Methods         This investigation is organized in a four-phase framework. The first phase establishes the fundamental principles of fluid mechanics, defining critical parameters for coronary flow dynamics. The second phase integrates acoustics concepts by analyzing in-vitro air particles movement in a tube. The third phase applies these acoustic insights to in vivo coronary flow. The final phase translates these insights into new coronary physiology standards. 

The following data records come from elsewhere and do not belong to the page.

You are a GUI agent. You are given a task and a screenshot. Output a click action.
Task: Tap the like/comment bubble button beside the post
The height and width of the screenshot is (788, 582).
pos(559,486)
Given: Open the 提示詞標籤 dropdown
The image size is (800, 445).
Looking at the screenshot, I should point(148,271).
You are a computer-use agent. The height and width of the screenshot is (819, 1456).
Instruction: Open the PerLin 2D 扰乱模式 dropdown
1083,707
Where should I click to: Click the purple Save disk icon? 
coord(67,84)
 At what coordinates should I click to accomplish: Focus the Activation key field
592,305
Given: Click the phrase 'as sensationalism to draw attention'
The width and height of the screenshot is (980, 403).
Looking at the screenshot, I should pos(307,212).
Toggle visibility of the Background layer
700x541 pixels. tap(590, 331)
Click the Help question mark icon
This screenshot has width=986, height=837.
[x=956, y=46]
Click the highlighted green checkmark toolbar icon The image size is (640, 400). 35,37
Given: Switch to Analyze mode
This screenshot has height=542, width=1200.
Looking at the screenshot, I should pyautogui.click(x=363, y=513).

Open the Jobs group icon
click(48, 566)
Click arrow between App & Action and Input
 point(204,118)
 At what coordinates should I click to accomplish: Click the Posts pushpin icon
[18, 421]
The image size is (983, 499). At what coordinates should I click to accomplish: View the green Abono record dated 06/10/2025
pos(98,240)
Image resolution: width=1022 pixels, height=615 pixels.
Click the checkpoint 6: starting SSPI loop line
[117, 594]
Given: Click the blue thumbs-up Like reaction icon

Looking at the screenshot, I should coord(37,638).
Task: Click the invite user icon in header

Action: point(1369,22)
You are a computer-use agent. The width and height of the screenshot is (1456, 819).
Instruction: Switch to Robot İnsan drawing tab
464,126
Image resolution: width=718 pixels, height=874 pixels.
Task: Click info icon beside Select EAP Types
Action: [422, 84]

Results            The acoustic coronary flow investigations pinpointed pockets of high or moderate contrast concentrations, which might correspond to compression and rarefaction zones, respectively. Compression antinodes were correlated to severe stenotic lesions, most likely due to rapid shifts from low-pressure diastolic flow to high-pressure systolic surges, resulted in turbulence and intimal disruption. Rarefaction antinodes were possibly correlated with milder lesions, due to de-escalating transitions from high systolic pressure to lower diastolic pressure, resulting in less turbulence and milder injury. The areas of nodes remained avoided of lesion because of possibly no disorganized flow. Based on locations of these antinodes and nodes, a coronary acoustic action map was constructed, enabling the identification of existing lesions, forecasting the progression of current lesions, and predicting the development of future lesions.

Conclusion     The results suggested that intimal injury was induced by retrograde pressure waves from a water hammer event governed by acoustic principles. These preliminary findings represented the possible first evidence linking water hammer-induced pressure dynamics to coronary lesion development and progression.